Input records:

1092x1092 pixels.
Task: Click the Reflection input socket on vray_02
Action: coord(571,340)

==

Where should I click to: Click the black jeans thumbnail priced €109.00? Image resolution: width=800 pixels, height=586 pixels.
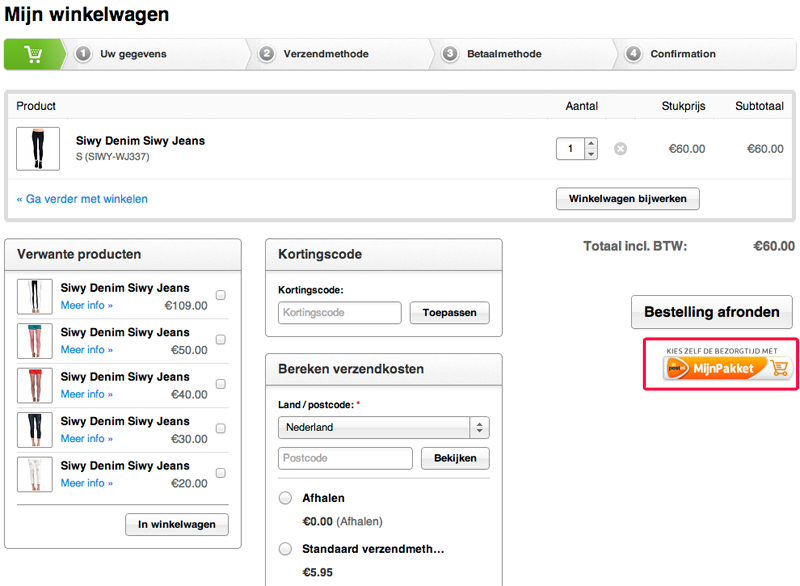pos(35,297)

Instructions for the task:
Render the records starting with the line that contains "Where should I" and going on through the line that contains "pos(35,297)" as a two-column CSV with the columns instruction and location, one row per record. Put each value in its own quoted field, replace line breaks with spaces, and leave the pictures out.

Solution below:
instruction,location
"Where should I click to: Click the black jeans thumbnail priced €109.00? Image resolution: width=800 pixels, height=586 pixels.","pos(35,297)"